= What the task asks =
Pull every line containing "Toggle" from the listing.

= Data to examine =
====

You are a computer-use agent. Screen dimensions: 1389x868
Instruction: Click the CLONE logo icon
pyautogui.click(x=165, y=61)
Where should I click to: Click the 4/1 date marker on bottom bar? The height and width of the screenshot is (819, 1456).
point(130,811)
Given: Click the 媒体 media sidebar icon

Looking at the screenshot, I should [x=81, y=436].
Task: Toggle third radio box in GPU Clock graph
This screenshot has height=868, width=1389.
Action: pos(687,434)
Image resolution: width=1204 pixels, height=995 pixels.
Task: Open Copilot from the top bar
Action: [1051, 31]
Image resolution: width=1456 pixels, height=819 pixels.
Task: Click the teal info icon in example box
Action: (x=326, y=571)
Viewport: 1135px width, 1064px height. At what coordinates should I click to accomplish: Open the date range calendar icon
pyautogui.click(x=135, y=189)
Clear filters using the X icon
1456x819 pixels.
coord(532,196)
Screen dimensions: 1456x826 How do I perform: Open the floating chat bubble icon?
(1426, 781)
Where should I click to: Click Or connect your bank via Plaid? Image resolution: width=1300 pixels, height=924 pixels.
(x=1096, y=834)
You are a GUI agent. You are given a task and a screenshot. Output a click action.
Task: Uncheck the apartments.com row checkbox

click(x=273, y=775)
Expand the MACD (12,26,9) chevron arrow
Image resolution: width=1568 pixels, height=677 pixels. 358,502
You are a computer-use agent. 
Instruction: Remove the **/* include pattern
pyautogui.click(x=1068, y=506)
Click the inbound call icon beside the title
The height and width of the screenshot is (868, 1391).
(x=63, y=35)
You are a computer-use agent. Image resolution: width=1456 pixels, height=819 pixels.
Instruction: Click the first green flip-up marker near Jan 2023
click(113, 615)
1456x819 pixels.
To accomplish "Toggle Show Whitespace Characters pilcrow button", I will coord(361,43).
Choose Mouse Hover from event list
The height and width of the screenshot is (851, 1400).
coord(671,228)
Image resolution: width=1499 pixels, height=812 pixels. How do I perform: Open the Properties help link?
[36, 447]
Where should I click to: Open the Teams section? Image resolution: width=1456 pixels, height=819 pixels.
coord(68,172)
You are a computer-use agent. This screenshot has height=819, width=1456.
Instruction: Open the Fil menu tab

====

= Final answer =
Task: Toggle third radio box in GPU Clock graph
To accomplish "Toggle Show Whitespace Characters pilcrow button", I will coord(361,43).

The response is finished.